§ Work request: Copy out the data that follows exactly, leaving out no line.

(Input records begins)

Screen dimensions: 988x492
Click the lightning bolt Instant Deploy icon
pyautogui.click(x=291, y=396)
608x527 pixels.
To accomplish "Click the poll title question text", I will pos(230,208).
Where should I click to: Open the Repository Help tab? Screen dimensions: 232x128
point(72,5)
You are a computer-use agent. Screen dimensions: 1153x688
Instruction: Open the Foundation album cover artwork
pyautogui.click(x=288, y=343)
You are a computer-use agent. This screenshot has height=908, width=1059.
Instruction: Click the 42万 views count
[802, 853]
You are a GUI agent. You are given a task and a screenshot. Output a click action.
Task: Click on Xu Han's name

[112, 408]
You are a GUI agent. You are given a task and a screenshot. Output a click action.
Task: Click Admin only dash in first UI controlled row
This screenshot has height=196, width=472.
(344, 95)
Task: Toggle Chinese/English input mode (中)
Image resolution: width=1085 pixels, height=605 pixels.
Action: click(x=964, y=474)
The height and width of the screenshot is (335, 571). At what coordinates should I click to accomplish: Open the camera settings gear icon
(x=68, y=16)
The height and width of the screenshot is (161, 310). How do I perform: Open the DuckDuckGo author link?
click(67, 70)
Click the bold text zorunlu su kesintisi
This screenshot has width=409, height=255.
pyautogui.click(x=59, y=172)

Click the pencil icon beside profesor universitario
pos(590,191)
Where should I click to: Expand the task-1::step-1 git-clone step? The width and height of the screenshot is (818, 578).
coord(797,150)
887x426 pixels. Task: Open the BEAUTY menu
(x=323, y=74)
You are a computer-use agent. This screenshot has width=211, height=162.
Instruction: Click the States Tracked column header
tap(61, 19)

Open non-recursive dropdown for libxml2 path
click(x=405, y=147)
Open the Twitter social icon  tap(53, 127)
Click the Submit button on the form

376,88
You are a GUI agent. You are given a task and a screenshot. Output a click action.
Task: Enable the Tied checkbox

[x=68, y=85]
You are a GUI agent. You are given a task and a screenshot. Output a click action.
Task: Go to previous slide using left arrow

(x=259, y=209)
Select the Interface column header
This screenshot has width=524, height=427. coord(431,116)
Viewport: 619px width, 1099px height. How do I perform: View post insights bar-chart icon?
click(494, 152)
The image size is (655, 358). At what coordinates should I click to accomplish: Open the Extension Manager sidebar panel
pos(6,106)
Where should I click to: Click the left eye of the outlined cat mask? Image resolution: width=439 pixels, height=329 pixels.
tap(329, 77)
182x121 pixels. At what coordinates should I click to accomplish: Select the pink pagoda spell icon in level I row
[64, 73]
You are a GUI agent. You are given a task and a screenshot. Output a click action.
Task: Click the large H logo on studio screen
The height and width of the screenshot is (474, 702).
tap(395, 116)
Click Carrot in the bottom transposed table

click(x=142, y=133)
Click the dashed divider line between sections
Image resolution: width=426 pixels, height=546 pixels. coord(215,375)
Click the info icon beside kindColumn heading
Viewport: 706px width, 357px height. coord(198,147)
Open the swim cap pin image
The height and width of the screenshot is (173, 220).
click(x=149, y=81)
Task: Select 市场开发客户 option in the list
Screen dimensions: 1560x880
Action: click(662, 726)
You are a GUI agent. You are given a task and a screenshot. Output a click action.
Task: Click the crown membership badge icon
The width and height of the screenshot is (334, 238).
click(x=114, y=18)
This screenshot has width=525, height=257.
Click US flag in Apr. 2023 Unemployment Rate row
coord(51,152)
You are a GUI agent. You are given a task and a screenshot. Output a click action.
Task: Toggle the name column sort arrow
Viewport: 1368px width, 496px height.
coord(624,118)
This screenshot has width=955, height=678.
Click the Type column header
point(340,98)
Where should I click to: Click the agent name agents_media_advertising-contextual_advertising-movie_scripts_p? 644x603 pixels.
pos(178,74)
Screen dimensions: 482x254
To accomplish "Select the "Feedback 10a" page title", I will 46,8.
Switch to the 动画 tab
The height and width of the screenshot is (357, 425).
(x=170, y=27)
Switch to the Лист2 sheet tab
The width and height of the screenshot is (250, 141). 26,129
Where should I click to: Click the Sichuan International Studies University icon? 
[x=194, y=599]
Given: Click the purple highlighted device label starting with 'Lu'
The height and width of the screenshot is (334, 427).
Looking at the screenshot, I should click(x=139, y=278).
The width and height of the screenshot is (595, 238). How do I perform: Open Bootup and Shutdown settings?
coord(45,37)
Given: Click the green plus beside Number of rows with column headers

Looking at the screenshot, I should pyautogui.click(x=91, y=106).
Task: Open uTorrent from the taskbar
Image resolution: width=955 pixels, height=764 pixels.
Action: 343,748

(Input records ends)

§ Completed task:
Screen dimensions: 988x492
Click the lightning bolt Instant Deploy icon
pyautogui.click(x=291, y=396)
608x527 pixels.
To accomplish "Click the poll title question text", I will pos(230,208).
Where should I click to: Open the Repository Help tab? Screen dimensions: 232x128
point(72,5)
You are a computer-use agent. Screen dimensions: 1153x688
Instruction: Open the Foundation album cover artwork
pyautogui.click(x=288, y=343)
You are a computer-use agent. This screenshot has height=908, width=1059.
Instruction: Click the 42万 views count
[802, 853]
You are a GUI agent. You are given a task and a screenshot. Output a click action.
Task: Click on Xu Han's name

[112, 408]
You are a GUI agent. You are given a task and a screenshot. Output a click action.
Task: Click Admin only dash in first UI controlled row
This screenshot has height=196, width=472.
(344, 95)
Task: Toggle Chinese/English input mode (中)
Image resolution: width=1085 pixels, height=605 pixels.
Action: click(x=964, y=474)
The height and width of the screenshot is (335, 571). At what coordinates should I click to accomplish: Open the camera settings gear icon
(x=68, y=16)
The height and width of the screenshot is (161, 310). How do I perform: Open the DuckDuckGo author link?
click(67, 70)
Click the bold text zorunlu su kesintisi
This screenshot has width=409, height=255.
pyautogui.click(x=59, y=172)

Click the pencil icon beside profesor universitario
pos(590,191)
Where should I click to: Expand the task-1::step-1 git-clone step? The width and height of the screenshot is (818, 578).
coord(797,150)
887x426 pixels. Task: Open the BEAUTY menu
(x=323, y=74)
You are a computer-use agent. This screenshot has width=211, height=162.
Instruction: Click the States Tracked column header
tap(61, 19)

Open non-recursive dropdown for libxml2 path
click(x=405, y=147)
Open the Twitter social icon  tap(53, 127)
Click the Submit button on the form

376,88
You are a GUI agent. You are given a task and a screenshot. Output a click action.
Task: Enable the Tied checkbox

[x=68, y=85]
You are a GUI agent. You are given a task and a screenshot. Output a click action.
Task: Go to previous slide using left arrow

(x=259, y=209)
Select the Interface column header
This screenshot has width=524, height=427. coord(431,116)
Viewport: 619px width, 1099px height. How do I perform: View post insights bar-chart icon?
click(494, 152)
The image size is (655, 358). At what coordinates should I click to accomplish: Open the Extension Manager sidebar panel
pos(6,106)
Where should I click to: Click the left eye of the outlined cat mask? Image resolution: width=439 pixels, height=329 pixels.
tap(329, 77)
182x121 pixels. At what coordinates should I click to accomplish: Select the pink pagoda spell icon in level I row
[64, 73]
You are a GUI agent. You are given a task and a screenshot. Output a click action.
Task: Click the large H logo on studio screen
The height and width of the screenshot is (474, 702).
tap(395, 116)
Click Carrot in the bottom transposed table

click(x=142, y=133)
Click the dashed divider line between sections
Image resolution: width=426 pixels, height=546 pixels. coord(215,375)
Click the info icon beside kindColumn heading
Viewport: 706px width, 357px height. coord(198,147)
Open the swim cap pin image
The height and width of the screenshot is (173, 220).
click(x=149, y=81)
Task: Select 市场开发客户 option in the list
Screen dimensions: 1560x880
Action: click(662, 726)
You are a GUI agent. You are given a task and a screenshot. Output a click action.
Task: Click the crown membership badge icon
The width and height of the screenshot is (334, 238).
click(x=114, y=18)
This screenshot has width=525, height=257.
Click US flag in Apr. 2023 Unemployment Rate row
coord(51,152)
You are a GUI agent. You are given a task and a screenshot. Output a click action.
Task: Toggle the name column sort arrow
Viewport: 1368px width, 496px height.
coord(624,118)
This screenshot has width=955, height=678.
Click the Type column header
point(340,98)
Where should I click to: Click the agent name agents_media_advertising-contextual_advertising-movie_scripts_p? 644x603 pixels.
pos(178,74)
Screen dimensions: 482x254
To accomplish "Select the "Feedback 10a" page title", I will 46,8.
Switch to the 动画 tab
The height and width of the screenshot is (357, 425).
(x=170, y=27)
Switch to the Лист2 sheet tab
The width and height of the screenshot is (250, 141). 26,129
Where should I click to: Click the Sichuan International Studies University icon? 
[x=194, y=599]
Given: Click the purple highlighted device label starting with 'Lu'
The height and width of the screenshot is (334, 427).
Looking at the screenshot, I should click(x=139, y=278).
The width and height of the screenshot is (595, 238). How do I perform: Open Bootup and Shutdown settings?
coord(45,37)
Given: Click the green plus beside Number of rows with column headers

Looking at the screenshot, I should pyautogui.click(x=91, y=106).
Task: Open uTorrent from the taskbar
Image resolution: width=955 pixels, height=764 pixels.
Action: 343,748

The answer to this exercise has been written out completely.